Records drawn from a dataset
-- Start --

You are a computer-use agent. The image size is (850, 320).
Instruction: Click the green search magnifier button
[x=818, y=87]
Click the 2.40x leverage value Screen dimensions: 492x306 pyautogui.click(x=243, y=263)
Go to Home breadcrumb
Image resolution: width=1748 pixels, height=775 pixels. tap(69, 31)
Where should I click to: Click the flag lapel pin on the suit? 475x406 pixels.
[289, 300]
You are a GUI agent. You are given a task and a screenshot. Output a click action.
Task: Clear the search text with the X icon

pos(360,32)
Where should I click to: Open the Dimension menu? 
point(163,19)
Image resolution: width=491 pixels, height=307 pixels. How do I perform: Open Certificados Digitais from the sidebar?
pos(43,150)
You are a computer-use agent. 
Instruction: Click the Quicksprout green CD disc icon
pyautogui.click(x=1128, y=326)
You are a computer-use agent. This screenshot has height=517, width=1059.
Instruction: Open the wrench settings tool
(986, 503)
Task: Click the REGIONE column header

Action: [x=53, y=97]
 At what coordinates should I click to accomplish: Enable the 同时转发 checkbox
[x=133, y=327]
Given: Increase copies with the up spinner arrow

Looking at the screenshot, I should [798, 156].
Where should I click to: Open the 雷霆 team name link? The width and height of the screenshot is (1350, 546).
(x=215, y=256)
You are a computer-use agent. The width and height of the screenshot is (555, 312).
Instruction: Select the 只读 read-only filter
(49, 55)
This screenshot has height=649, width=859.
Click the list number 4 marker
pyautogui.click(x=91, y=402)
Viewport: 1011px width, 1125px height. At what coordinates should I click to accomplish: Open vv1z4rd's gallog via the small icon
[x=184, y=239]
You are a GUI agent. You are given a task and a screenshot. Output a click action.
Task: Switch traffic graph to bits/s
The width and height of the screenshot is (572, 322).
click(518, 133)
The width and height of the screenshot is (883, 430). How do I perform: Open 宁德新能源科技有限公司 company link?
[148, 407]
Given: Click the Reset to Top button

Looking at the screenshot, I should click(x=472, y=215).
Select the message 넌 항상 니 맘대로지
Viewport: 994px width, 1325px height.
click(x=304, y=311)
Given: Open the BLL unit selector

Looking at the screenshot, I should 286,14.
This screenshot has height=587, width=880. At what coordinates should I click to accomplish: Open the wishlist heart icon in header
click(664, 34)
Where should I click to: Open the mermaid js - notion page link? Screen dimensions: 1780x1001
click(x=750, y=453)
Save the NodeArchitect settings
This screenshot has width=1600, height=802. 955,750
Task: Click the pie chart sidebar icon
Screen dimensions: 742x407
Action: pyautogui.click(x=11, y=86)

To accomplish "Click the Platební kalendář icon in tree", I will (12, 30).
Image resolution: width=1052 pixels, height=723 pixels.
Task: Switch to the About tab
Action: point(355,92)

-- End --

■ **What is being asked**
Copy out all of the material above word for word, line by line.

■ **Solution to the exercise**
You are a computer-use agent. The image size is (850, 320).
Instruction: Click the green search magnifier button
[x=818, y=87]
Click the 2.40x leverage value Screen dimensions: 492x306 pyautogui.click(x=243, y=263)
Go to Home breadcrumb
Image resolution: width=1748 pixels, height=775 pixels. tap(69, 31)
Where should I click to: Click the flag lapel pin on the suit? 475x406 pixels.
[289, 300]
You are a GUI agent. You are given a task and a screenshot. Output a click action.
Task: Clear the search text with the X icon

pos(360,32)
Where should I click to: Open the Dimension menu? 
point(163,19)
Image resolution: width=491 pixels, height=307 pixels. How do I perform: Open Certificados Digitais from the sidebar?
pos(43,150)
You are a computer-use agent. 
Instruction: Click the Quicksprout green CD disc icon
pyautogui.click(x=1128, y=326)
You are a computer-use agent. This screenshot has height=517, width=1059.
Instruction: Open the wrench settings tool
(986, 503)
Task: Click the REGIONE column header

Action: [x=53, y=97]
 At what coordinates should I click to accomplish: Enable the 同时转发 checkbox
[x=133, y=327]
Given: Increase copies with the up spinner arrow

Looking at the screenshot, I should [798, 156].
Where should I click to: Open the 雷霆 team name link? The width and height of the screenshot is (1350, 546).
(x=215, y=256)
You are a computer-use agent. The width and height of the screenshot is (555, 312).
Instruction: Select the 只读 read-only filter
(49, 55)
This screenshot has height=649, width=859.
Click the list number 4 marker
pyautogui.click(x=91, y=402)
Viewport: 1011px width, 1125px height. At what coordinates should I click to accomplish: Open vv1z4rd's gallog via the small icon
[x=184, y=239]
You are a GUI agent. You are given a task and a screenshot. Output a click action.
Task: Switch traffic graph to bits/s
The width and height of the screenshot is (572, 322).
click(518, 133)
The width and height of the screenshot is (883, 430). How do I perform: Open 宁德新能源科技有限公司 company link?
[148, 407]
Given: Click the Reset to Top button

Looking at the screenshot, I should click(x=472, y=215).
Select the message 넌 항상 니 맘대로지
Viewport: 994px width, 1325px height.
click(x=304, y=311)
Given: Open the BLL unit selector

Looking at the screenshot, I should 286,14.
This screenshot has height=587, width=880. At what coordinates should I click to accomplish: Open the wishlist heart icon in header
click(664, 34)
Where should I click to: Open the mermaid js - notion page link? Screen dimensions: 1780x1001
click(x=750, y=453)
Save the NodeArchitect settings
This screenshot has width=1600, height=802. 955,750
Task: Click the pie chart sidebar icon
Screen dimensions: 742x407
Action: pyautogui.click(x=11, y=86)

To accomplish "Click the Platební kalendář icon in tree", I will (12, 30).
Image resolution: width=1052 pixels, height=723 pixels.
Task: Switch to the About tab
Action: point(355,92)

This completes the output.